__GOAL 1__
From the essay on aging and a dreamed golf match, return the passage that opens with the words containing "A bit downcast, but" and closes with "losses, are insignificant.", copied word for word.
__GOAL 2__
Answer these questions using the essay on aging and a dreamed golf match:
(a) Which two sports does the narrator credit with the chance to attend major national and international competitions?
(b) Which club does the narrator toss to the caddie?
(c) What does the name tag on the caddie's robe say he is?
─── EXTRACT PROVIDED
Three major surgeries leave a mark. As does a graft, a blood clot, cracked ribs and several dislocated fingers. Bones now increasingly brittle, joints stiff. Hip flexors struggle to flex, knees ache, an ankle keeps locking. Bending and twisting become a chore. Furthermore, I now seem to be shorter than before, an inch in height, maybe more, mysteriously disappearing. Meanwhile, the scale, red digits stubbornly staring back at me, confirms I should lose several pounds.


To compensate, I undertake long walks. Do pushups. Stretch and work on my core. Ride a bike. Even visit the weight room, at least until I catch sight of an elderly gent. Stooped and weary, he mimics my every move. Then I notice the mirrors. Mirrors everywhere, and with it confirmation the old man in question is actually me.


A bit downcast, but finally home from work, with book and crossword in hand I sink into a favourite chair. It brings sweet relief, spoiled only when having to get up gives rise to feelings of exasperation and irritation.


Eventually, I doze off, naps a precious commodity. A kaleidoscope of sporting images floods my brain. I measure the countless joys and happy occasions, the special performances, wins and championships. The laughter and camaraderie. I reflect on opportunities to attend and take part in, thanks to rugby and basketball, a raft of major national and international competitions. Remember so many of the wonderful people involved. Loyal teammates especially. Balanced against these pluses, the disappointments, frustrations, and crushing losses, are insignificant.


In addition, I rationalize that a body now showing considerable wear and tear seems a relatively small price to pay for so many magic moments. I have been lucky.


And, of course, by way of recompense, I can always dream.


And so, in my mind, I venture back in time, arrange to meet the teenager for a golf match. On even terms. I see him limber up, demonstrate the same superb technique, execute the same impressive drive. The white orb again travels an obscene distance.


Yet, I am undeterred. Young once more, skilled, agile and flexible. Trained for this very chance. Trusting my luck will not run out.


I take my place between the markers, tee up the ball. Go through a pre shot routine. Aim confidently for the very middle of the fairway. Start my takeaway.


Nothing.


A dream dissolves into pure fantasy. My lower back tightens. I can’t get my body to turn. A disjointed swing lacks any tempo or power. Lacks club head speed. Contact is high on the face, off the toe, the result a weak pop-up arcing to the right. The ball dies, just short of the 200 yard marker, in the second cut of rough.


I turn away in disgust. So much for hope and ambition. I toss the offending 3 wood to my caddie. Yet, he too has morphed into someone else. Now old and wizened, in addition to a golf bag he carries a clock. The name tag on his robe informs me he is Father Time.


Pulling on a head cover, he replaces the club. Together, we shuffle slowly towards the ball. I glower, but he is grinning. Because he knows.


Knows that, in due course, Father Time always wins.


And, as I snap out of my reverie, already planning and scheming to fight any further decline, I know it also.
──────
─── INFORMATION SHOWN
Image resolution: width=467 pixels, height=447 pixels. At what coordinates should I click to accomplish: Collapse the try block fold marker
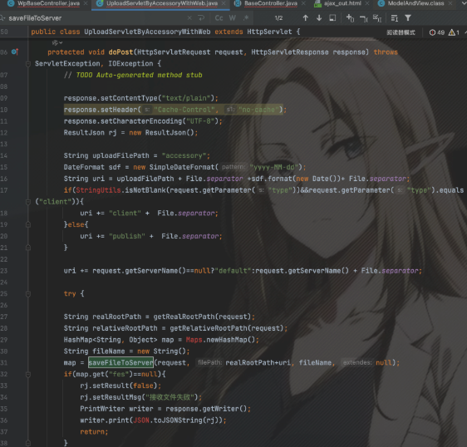[x=28, y=294]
──────
__COMPLETE RESPONSE 1__
A bit downcast, but finally home from work, with book and crossword in hand I sink into a favourite chair. It brings sweet relief, spoiled only when having to get up gives rise to feelings of exasperation and irritation.


Eventually, I doze off, naps a precious commodity. A kaleidoscope of sporting images floods my brain. I measure the countless joys and happy occasions, the special performances, wins and championships. The laughter and camaraderie. I reflect on opportunities to attend and take part in, thanks to rugby and basketball, a raft of major national and international competitions. Remember so many of the wonderful people involved. Loyal teammates especially. Balanced against these pluses, the disappointments, frustrations, and crushing losses, are insignificant.

__COMPLETE RESPONSE 2__
(a) Rugby and basketball.
(b) The 3 wood.
(c) Father Time.